## Assignment
Reproduce exactly the lines from the one containing "Given: Click the Defensa y Justicia crest" through the last line of the data, both ends included.

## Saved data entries
* * * * * * * * *

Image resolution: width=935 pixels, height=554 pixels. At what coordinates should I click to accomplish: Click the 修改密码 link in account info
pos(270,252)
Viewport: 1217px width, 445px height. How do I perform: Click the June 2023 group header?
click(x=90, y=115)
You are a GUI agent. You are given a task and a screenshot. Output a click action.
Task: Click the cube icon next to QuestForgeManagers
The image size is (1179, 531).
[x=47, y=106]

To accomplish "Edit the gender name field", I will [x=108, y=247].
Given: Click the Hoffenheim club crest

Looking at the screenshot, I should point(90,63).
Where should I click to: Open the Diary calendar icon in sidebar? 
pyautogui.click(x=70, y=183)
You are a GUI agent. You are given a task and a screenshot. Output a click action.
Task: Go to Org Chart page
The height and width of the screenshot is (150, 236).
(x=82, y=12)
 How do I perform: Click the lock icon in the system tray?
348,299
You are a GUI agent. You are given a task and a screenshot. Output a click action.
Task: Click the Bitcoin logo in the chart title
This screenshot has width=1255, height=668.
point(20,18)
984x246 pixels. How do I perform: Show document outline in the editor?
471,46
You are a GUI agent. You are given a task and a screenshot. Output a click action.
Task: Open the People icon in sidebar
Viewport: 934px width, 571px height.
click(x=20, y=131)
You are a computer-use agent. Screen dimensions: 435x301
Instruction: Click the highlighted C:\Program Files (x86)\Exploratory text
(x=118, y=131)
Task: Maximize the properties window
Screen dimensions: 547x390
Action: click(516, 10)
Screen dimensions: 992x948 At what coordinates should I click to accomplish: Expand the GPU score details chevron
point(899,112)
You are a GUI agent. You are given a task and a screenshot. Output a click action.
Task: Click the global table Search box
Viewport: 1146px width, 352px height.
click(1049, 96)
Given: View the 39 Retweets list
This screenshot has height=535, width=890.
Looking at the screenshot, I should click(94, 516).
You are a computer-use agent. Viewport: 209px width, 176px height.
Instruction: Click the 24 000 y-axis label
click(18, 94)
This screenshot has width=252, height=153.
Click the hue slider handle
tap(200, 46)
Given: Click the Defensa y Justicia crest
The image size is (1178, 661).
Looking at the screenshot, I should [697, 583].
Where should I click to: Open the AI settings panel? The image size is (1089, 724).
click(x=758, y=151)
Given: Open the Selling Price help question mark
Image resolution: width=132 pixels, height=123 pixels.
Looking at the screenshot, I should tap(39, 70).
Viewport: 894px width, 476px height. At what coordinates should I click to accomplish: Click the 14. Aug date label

* * * * * * * * *

## Written solution
Given: Click the Defensa y Justicia crest
The image size is (1178, 661).
Looking at the screenshot, I should [697, 583].
Where should I click to: Open the AI settings panel? The image size is (1089, 724).
click(x=758, y=151)
Given: Open the Selling Price help question mark
Image resolution: width=132 pixels, height=123 pixels.
Looking at the screenshot, I should tap(39, 70).
Viewport: 894px width, 476px height. At what coordinates should I click to accomplish: Click the 14. Aug date label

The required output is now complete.